Tra un contesto amicale quasi inesistente e un sistema familiare presente ma disfunzionale, l’unico punto di contatto autentico è rappresentato da Nanette, l’amata nonna di James. Con lei il protagonista riesce a comunicare liberamente, forse perché è l’unica che non cerca di interpretarlo o classificarlo.
Il paragone con Il giovane Holden risulta inevitabile, ma merita una precisazione. Come Holden, James è un adolescente che rifiuta il mondo adulto e che osserva tutto con sarcasmo e scetticismo, tuttavia in lui il disagio non si manifesta in grandi gesti e peripezie, ma in dettagli che si sommano con una precisione chirurgica. È proprio in questa misura contenuta che il romanzo trova la sua forza.
Non è un caso allora che il titolo riprenda un verso di Ovidio — “Perfer et obdura, dolor hic tibi proderit olim” — “Sopporta e resisti: un giorno questo dolore ti sarà utile.” Non c’è alcuna promessa di riscatto facile, ma un’idea più sottile e matura: che l’elaborazione del dolore, se compresa e attraversata, possa rivelarsi formativa.

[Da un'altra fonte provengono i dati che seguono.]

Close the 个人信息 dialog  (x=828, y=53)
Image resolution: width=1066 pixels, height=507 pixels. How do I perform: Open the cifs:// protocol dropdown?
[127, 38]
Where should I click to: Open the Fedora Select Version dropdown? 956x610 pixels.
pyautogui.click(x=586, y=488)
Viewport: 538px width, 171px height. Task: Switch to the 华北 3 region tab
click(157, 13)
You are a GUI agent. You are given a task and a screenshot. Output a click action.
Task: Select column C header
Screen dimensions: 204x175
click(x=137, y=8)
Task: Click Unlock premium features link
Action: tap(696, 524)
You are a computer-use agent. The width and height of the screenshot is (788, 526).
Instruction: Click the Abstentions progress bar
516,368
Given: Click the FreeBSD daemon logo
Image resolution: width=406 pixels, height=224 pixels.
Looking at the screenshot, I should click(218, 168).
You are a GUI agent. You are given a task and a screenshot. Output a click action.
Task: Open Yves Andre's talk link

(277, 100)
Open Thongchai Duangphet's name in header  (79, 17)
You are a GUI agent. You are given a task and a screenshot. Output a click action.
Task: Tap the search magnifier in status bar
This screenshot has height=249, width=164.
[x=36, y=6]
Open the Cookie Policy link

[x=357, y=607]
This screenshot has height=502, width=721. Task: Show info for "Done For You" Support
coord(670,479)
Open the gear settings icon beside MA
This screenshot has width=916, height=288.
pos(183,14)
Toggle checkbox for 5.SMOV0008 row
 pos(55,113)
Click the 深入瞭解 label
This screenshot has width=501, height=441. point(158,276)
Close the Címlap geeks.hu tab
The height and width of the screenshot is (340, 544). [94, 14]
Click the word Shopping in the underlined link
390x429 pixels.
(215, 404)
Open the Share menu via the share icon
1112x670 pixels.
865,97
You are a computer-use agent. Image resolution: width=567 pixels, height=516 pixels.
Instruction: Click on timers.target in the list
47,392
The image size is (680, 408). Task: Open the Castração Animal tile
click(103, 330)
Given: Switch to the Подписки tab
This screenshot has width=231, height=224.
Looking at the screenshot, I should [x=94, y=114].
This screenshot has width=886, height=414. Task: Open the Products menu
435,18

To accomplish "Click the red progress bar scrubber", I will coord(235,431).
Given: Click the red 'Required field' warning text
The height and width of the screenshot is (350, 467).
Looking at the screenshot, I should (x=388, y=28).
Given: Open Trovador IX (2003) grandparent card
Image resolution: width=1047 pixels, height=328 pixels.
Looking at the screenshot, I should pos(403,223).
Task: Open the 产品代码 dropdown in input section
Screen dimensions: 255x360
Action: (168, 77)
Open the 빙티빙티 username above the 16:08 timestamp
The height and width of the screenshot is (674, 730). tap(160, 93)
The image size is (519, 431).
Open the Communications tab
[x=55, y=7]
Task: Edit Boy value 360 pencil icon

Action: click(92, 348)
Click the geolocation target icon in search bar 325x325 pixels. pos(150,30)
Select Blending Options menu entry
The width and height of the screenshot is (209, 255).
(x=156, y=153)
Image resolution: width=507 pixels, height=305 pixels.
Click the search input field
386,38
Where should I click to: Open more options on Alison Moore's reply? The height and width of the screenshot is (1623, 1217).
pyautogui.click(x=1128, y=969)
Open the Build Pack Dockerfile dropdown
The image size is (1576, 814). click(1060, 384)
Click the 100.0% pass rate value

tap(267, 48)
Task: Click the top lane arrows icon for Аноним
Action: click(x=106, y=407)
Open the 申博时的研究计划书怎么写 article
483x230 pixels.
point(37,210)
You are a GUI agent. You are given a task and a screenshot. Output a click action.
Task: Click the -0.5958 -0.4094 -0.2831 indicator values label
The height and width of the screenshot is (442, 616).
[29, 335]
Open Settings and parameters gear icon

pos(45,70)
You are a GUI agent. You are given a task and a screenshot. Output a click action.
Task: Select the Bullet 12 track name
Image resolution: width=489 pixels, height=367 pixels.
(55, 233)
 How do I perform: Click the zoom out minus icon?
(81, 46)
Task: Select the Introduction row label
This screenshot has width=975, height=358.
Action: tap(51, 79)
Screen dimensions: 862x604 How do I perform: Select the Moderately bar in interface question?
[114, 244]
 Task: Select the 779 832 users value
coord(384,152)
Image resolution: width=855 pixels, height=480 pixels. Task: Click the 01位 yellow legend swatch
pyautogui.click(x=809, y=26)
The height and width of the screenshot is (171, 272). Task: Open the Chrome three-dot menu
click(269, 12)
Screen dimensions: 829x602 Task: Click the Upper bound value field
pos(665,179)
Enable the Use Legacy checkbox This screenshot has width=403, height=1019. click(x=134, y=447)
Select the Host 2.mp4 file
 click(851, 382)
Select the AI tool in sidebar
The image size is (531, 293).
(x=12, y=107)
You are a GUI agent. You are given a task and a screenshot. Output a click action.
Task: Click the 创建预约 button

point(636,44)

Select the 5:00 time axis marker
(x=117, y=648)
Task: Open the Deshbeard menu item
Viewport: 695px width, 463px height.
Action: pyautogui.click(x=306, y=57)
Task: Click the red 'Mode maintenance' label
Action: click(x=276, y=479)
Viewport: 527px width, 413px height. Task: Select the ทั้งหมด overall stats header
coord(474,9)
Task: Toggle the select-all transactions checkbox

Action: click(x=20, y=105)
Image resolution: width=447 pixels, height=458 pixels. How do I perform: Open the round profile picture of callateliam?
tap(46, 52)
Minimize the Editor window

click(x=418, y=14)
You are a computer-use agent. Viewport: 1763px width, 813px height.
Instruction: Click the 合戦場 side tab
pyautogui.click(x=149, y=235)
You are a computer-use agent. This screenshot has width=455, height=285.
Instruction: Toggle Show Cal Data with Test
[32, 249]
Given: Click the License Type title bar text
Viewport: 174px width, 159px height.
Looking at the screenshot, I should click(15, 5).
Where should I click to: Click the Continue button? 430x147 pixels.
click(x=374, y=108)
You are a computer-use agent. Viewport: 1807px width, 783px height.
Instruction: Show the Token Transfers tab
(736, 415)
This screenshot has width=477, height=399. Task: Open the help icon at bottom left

Un giorno questo dolore ti sarà utile è un libro che parla in modo raffinato della formazione, ma anche della difficoltà di diventare. Racconta con intelligenza e sobrietà una fase dell’esistenza in cui il dolore non ha ancora un nome preciso e il futuro è una possibilità che fa paura. È un libro per chi cerca nella letteratura una compagnia silenziosa ma presente, per chi ha attraversato — o sta attraversando — un tempo di sospensione, per chi sa che crescere non significa superare tutto, ma imparare a stare nelle cose.
Bevanda consigliata: caffè americano freddo in una tazza capiente, da bere lentamente in un pomeriggio d’estate, quando la luce si allunga e serve spazio per i pensieri.
Per chi è: per chi ha vissuto un momento in cui tutto sembrava fuori fuoco; per chi ha faticato a trovare le parole ma ha continuato comunque a cercarle.